Pasta with Creamy Spinach Pesto
|Raw spinach leaves||4 Cup (64 tbs), stemmed and thoroughly washed (Packaged, From 3/4 Pound Bunch)|
|Garlic||3 Clove (15 gm), peeled|
|Hoop cheese||1⁄2 Pound|
|Grated parmesan cheese||1 Ounce|
|Reduced chicken broth||1 Cup (16 tbs)|
|Finely shredded basil leaves||2 Tablespoon (Fresh)|
|Finely chopped italian parsley||2 Tablespoon (Fresh)|
|Dried oregano||1 Teaspoon|
|Freshly ground black pepper||1⁄4 Teaspoon|
|Pasta||1 Pound, cooked, drained|
Bring a large pot of water to a full rolling boil.

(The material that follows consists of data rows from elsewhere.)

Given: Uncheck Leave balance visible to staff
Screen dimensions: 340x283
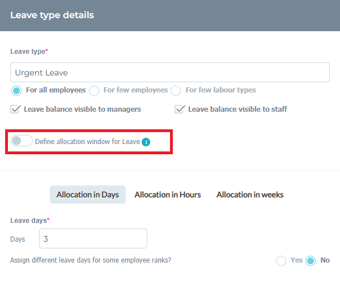Looking at the screenshot, I should coord(180,109).
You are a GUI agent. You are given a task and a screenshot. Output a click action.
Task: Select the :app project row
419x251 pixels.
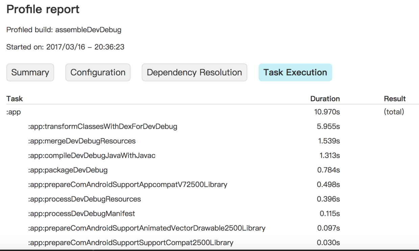coord(14,112)

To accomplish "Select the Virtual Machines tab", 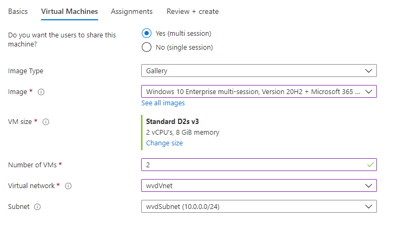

Add the spinach leaves and parboil for about 30 seconds.
Drain well, rinse briefly in cold running water to cool the spinach, and squeeze out as much moisture as you can from the spinach with your hands.
Put the garlic in a food processor fitted with the metal blade.
Pulse the machine, stopping to scrape down the bowl, until the garlic is finely chopped.
Add the spinach and all the remaining ingredients.
Pulse the machine a few times to chop the spinach coarsely.
Scrape down the bowl.
Then process until the mixture is finely pureed.
Toss with cooked pasta the moment the pasta has been drained.